Dans le vignoble, on ne minimise pas l’enjeu, au contraire on revendique de s’y attaquer depuis des années. « Nous vivons nous mêmes au milieu des parcelles concernées » rapporte à Vitisphere un vigneron médocain, ajoutant que « nous déjeunons ou dînons dans nos jardins nos enfants jouent dans les cours de récréation et nous sommes conscients de cette problématique au moins depuis 25 ans ». Depuis une génération, la prise de conscience s’accompagne d’évolutions substantielles des pratiques : « les produits utilisés sont stockés très soigneusement dans des locaux dédiés, les buses de pulvérisation sont soigneusement entretenues, les traitements prennent en compte la vitesse du vent, les bacs de traitement sont rincés et les effluents traités, les opérateurs eux-mêmes portent combinaison et masque, ils sont dans une cabine étanche… » liste le vigneron médocain, estimant que « quoiqu’on en dise, la diffusion de la norme Haute Valeur Environnementale (HVE) a beaucoup fait et le niveau de formation a très largement évolué, aussi bien des commerciaux et des distributeurs-vendeurs de produits phytos, que des chefs de culture acheteurs ».
Mais alors que « cultiver et vinifier plus propre coûte plus cher, tout cela aurait bien pu se passer si le marché domestique et le marché mondial avaient accepté que cette hausse des prix de revient soit répercutée sur le prix de vente de la bouteille » regrette ce vigneron médocain, notant qu’après une brève embellie, liée à la rareté des vins labélisés, désormais ils ne paient pas plus. C’est l’un des nombreux angles mort de PestiRiv pour amener la viticulture vers plus de durabilité.
* : Les enfants n’ont été inclus dans l’étude qu’à partir de 3 ans, comme en dessous « le protocole de l'étude était complexe pour les participants avec un recueil des urines pendant 14 jours et de cheveux. Ce type de recueil ne pouvait pas être proposé à des enfants de moins de 3 ans » indique Clémentine Dereumeaux.
** : Il s’agit de fongicides (cuivre, folpel…), herbicides (comme le glyphosate) et insecticides (pyréthrinoïdes).
Lancée en 2021, Pestiriv « n'avait pas d'objectif d'évaluation des risques sanitaires » précise le professeur Benoit Vallet, le directeur général de l'Anses. Photo : P.Sordoillet-ANSES.
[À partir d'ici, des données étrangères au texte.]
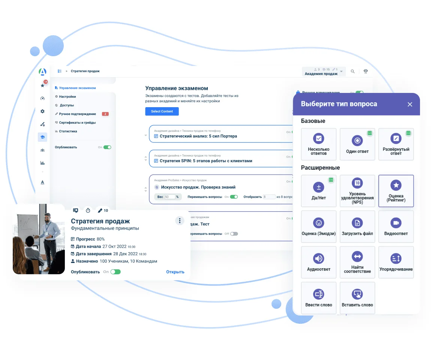Open three-dot menu on Стратегия продаж card
The width and height of the screenshot is (435, 347).
click(180, 221)
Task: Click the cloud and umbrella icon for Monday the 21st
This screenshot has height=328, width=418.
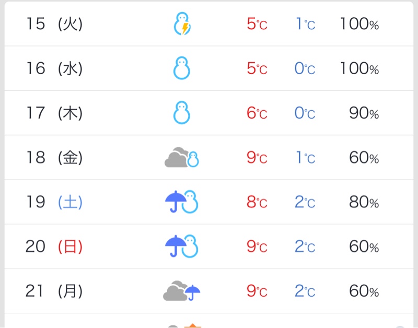Action: pos(181,291)
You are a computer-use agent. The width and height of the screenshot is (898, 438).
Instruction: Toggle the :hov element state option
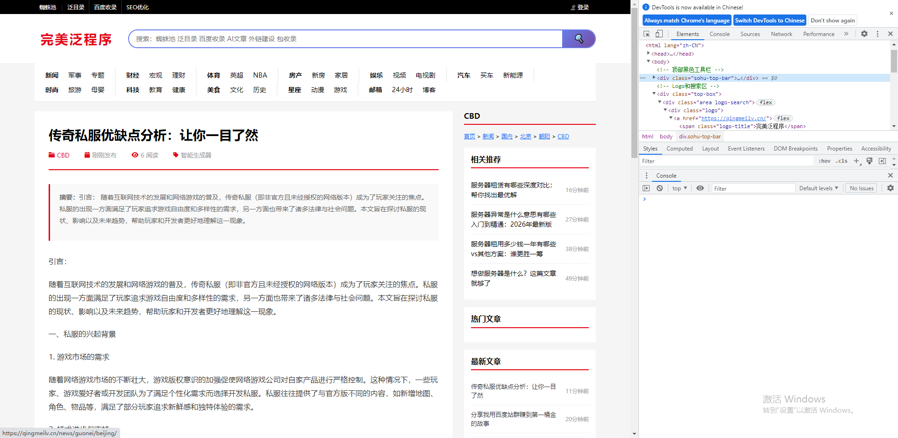pyautogui.click(x=824, y=161)
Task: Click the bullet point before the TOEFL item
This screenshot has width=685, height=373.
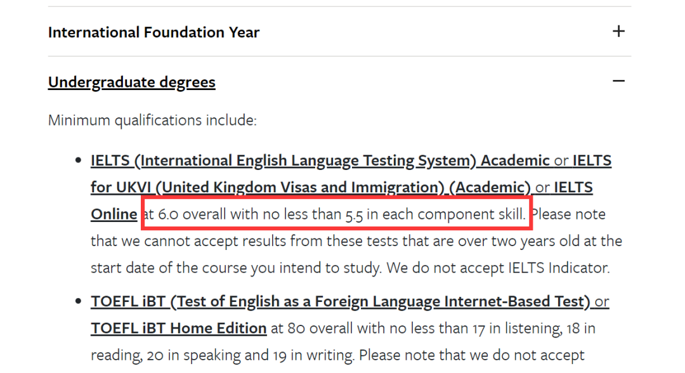Action: (78, 301)
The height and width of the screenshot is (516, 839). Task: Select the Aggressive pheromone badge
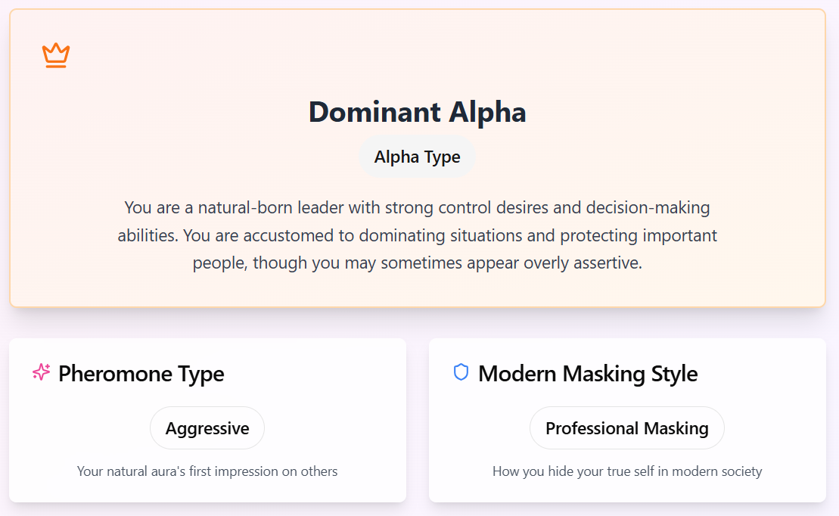(207, 428)
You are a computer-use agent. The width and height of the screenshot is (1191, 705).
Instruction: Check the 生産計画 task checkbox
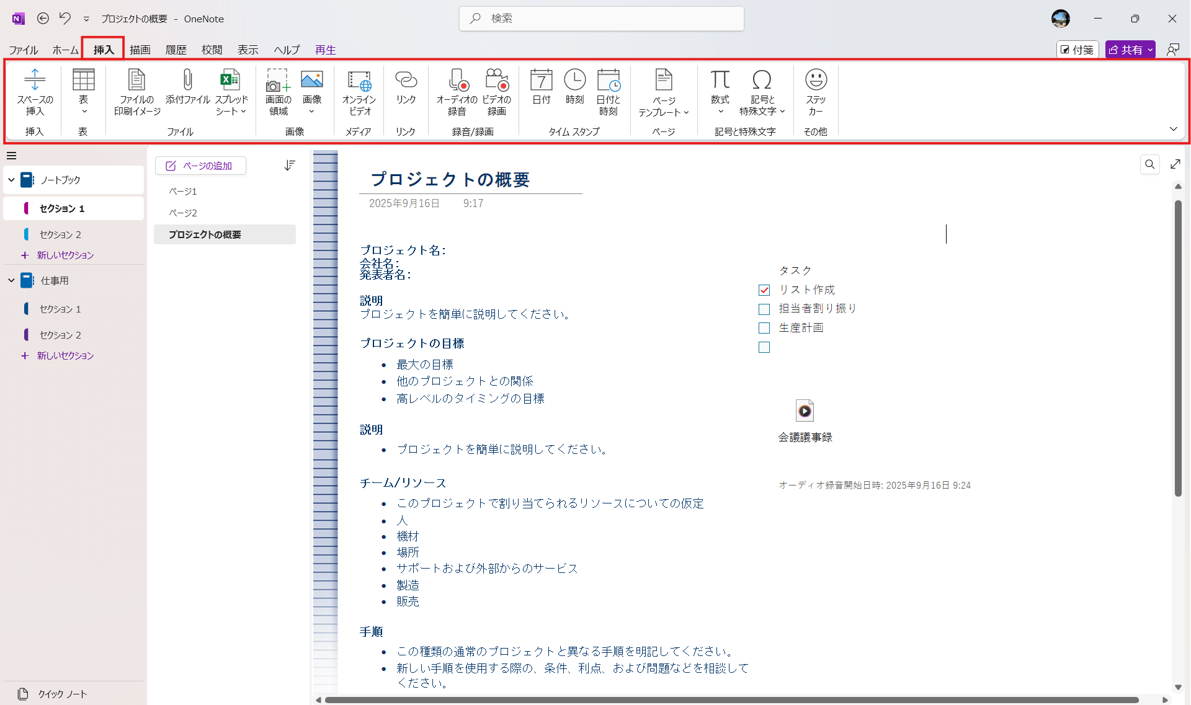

« Le facteur qui influence le plus l'exposition reste les pratiques agricoles aux alentours des foyers » souligne Ohri Yamada, le chef de l'unité phytopharmacovigilance de l’ANSES. Photo : Frédérique Toulet-Anses.
« PestRriv, ce n'est pas refaire le match de l'évaluation des risques » des AMM prévient Matthieu Schulerle directeur général délégué des sciences pour l'expertise de l’ANSES. Photo : P.Sordoillet-ANSES.
Les prélèvements ont été menés dans les vignobles d’Alsace (communes de Ribeauvillé, Wettolsheim…), de Bourgogne (Chenôve…), de Beaujolais (La chapelle de Guinchay…), de Champagne (Blancs Coteaux, Dizy…), de Bordeaux (Avensan, Martillac, Saint-Laurent-du-Médoc…), du Languedoc (Armissan, Rochefort-du-Gard…), du Roussillon (Banyuls-sur-Mer…), de Provence (Cassis, Ramatuelle…) et de la vallée du Rhône (Gigondas).